[Opening Material for this exercise section]

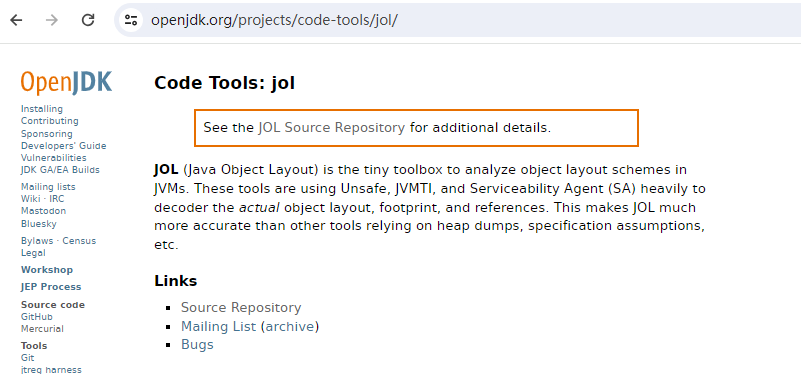Open Installing in the sidebar
801x374 pixels.
pyautogui.click(x=42, y=109)
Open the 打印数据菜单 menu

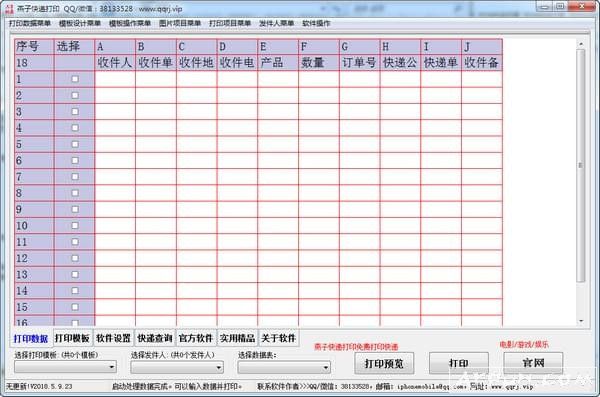[30, 23]
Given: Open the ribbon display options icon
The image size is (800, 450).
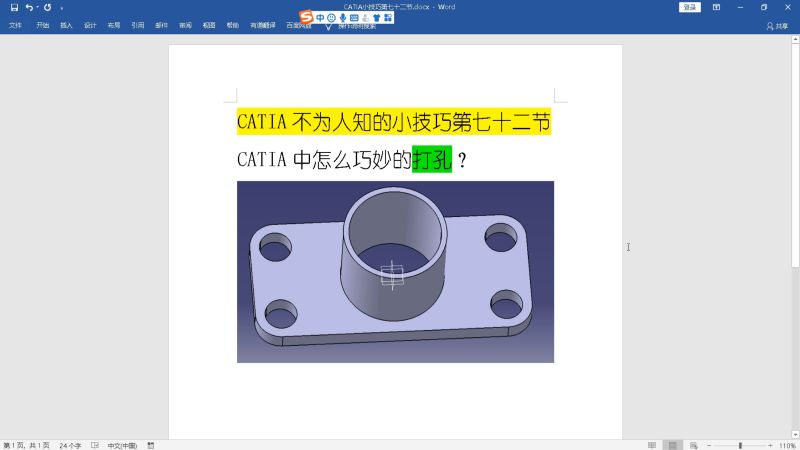Looking at the screenshot, I should click(715, 7).
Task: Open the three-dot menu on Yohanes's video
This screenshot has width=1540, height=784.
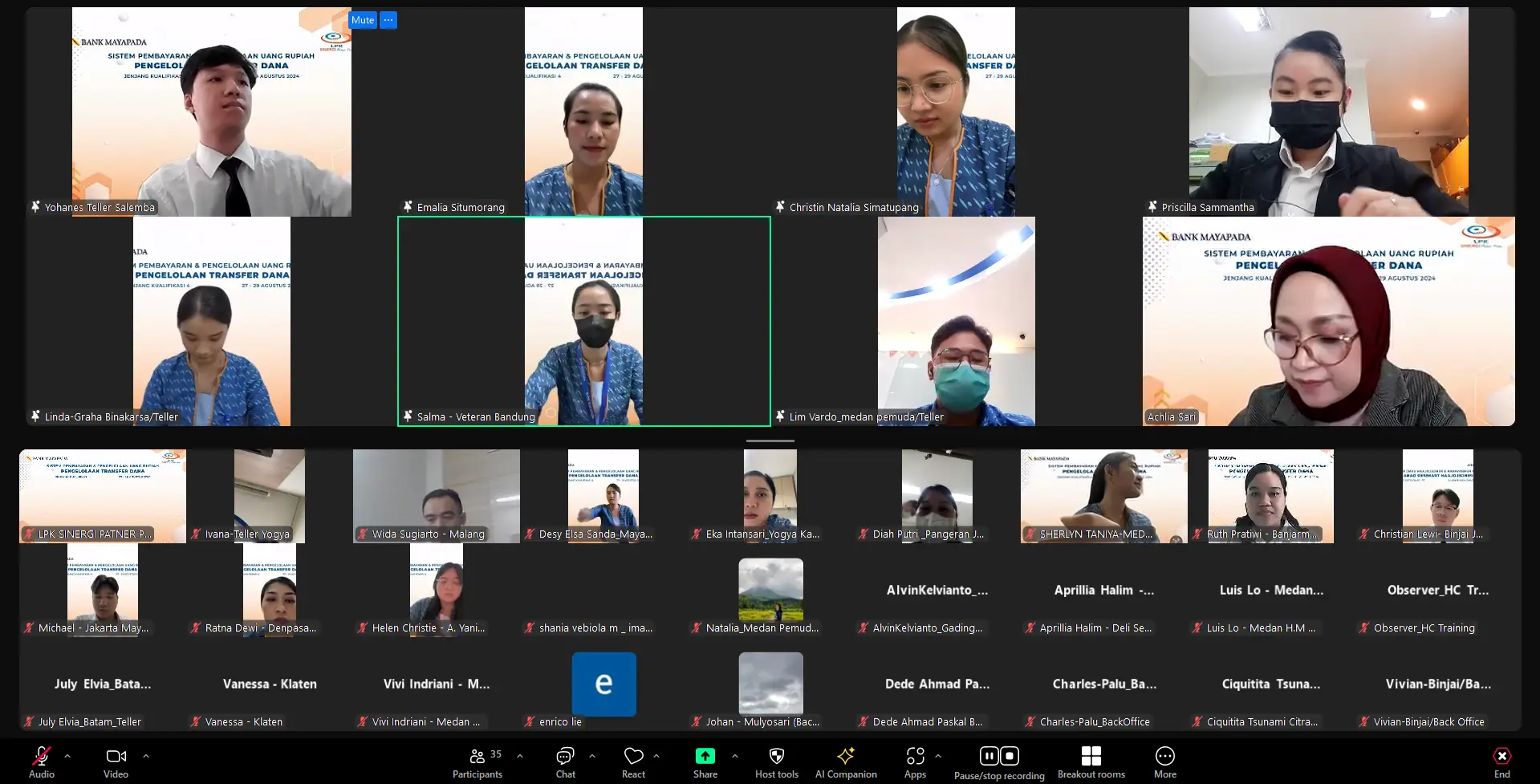Action: coord(388,20)
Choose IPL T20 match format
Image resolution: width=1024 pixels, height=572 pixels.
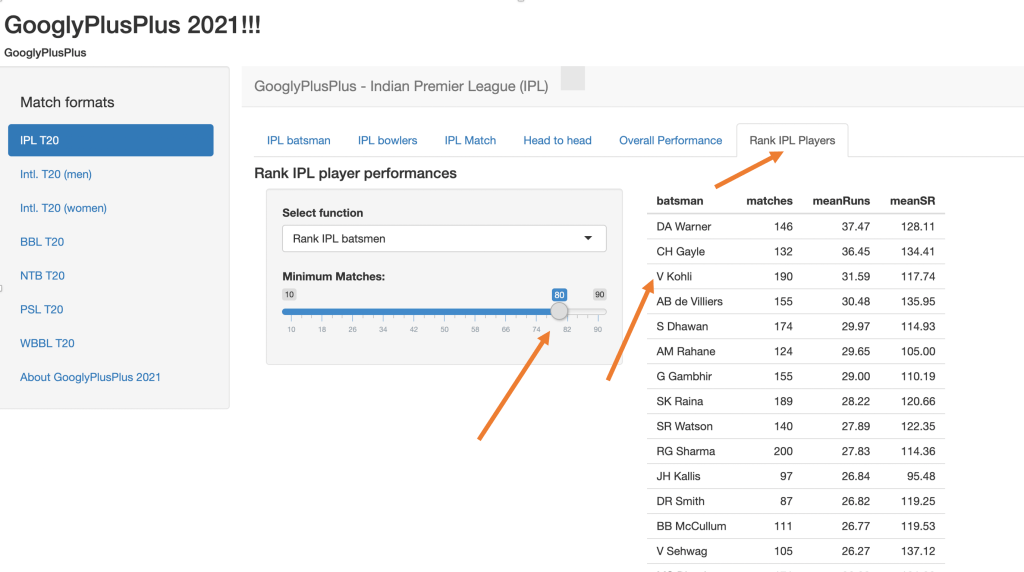tap(110, 140)
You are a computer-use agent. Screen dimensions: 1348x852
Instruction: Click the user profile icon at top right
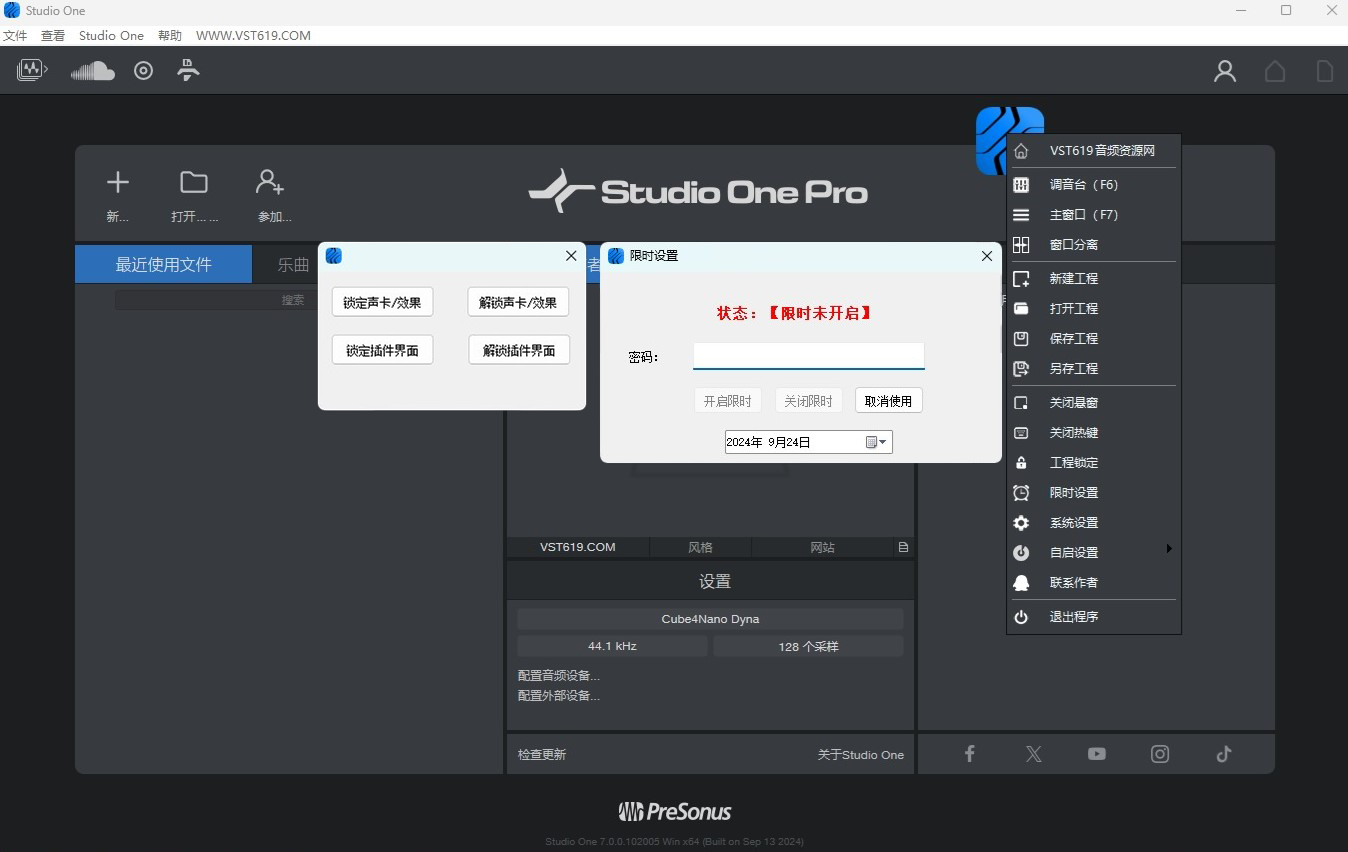pyautogui.click(x=1226, y=70)
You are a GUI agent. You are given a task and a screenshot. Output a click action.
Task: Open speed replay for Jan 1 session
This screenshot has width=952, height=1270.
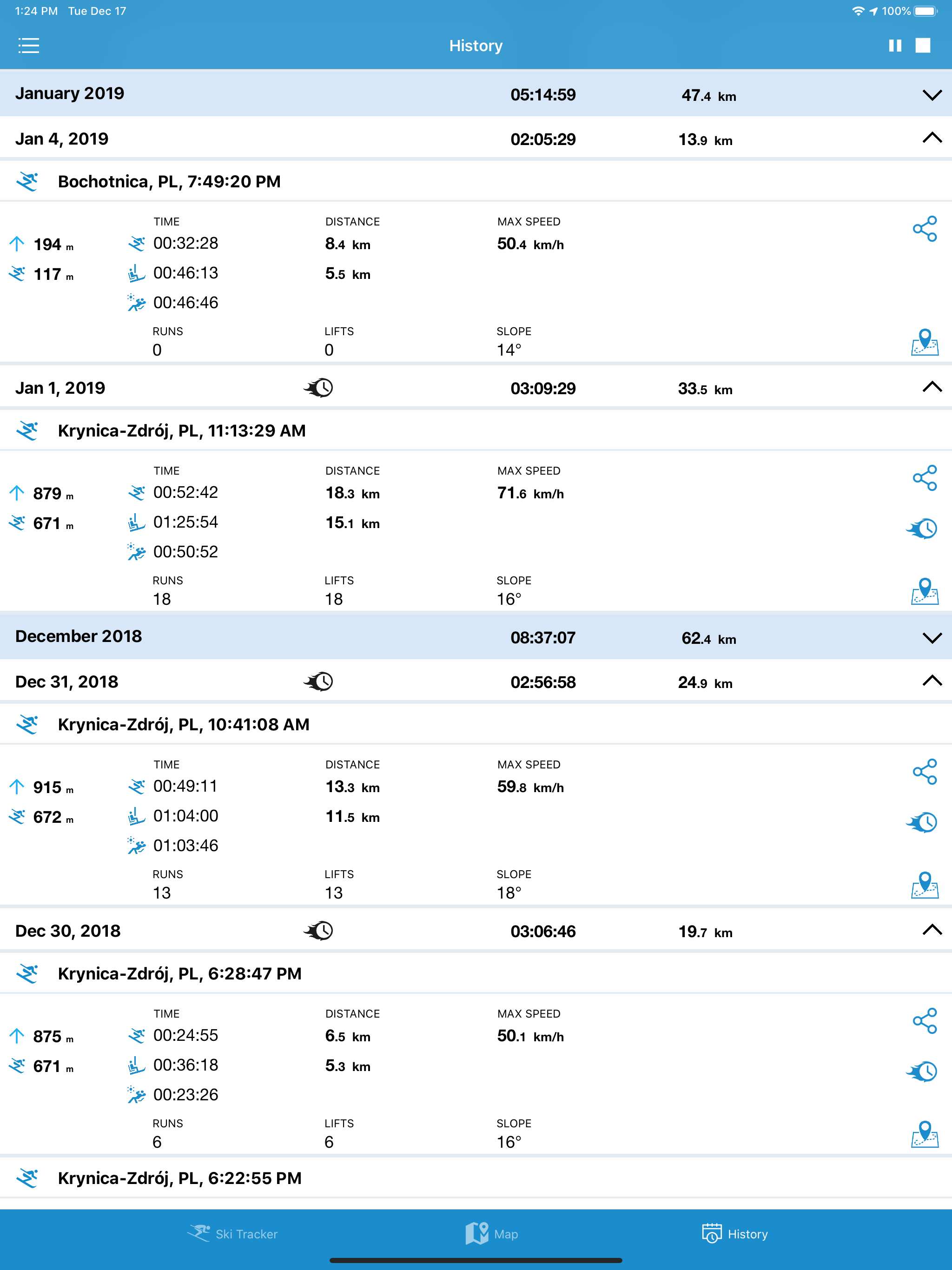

[Closing Material for this exercise section]

### Directions for this task
Your copy should consist only of the lines from the line holding "You are a GUI" through the final line of the listing above, both included, with all pictures omitted.

### Answer for this exercise
You are a GUI agent. You are given a task and a screenshot. Output a click action.
Task: Open speed replay for Jan 1 session
This screenshot has width=952, height=1270.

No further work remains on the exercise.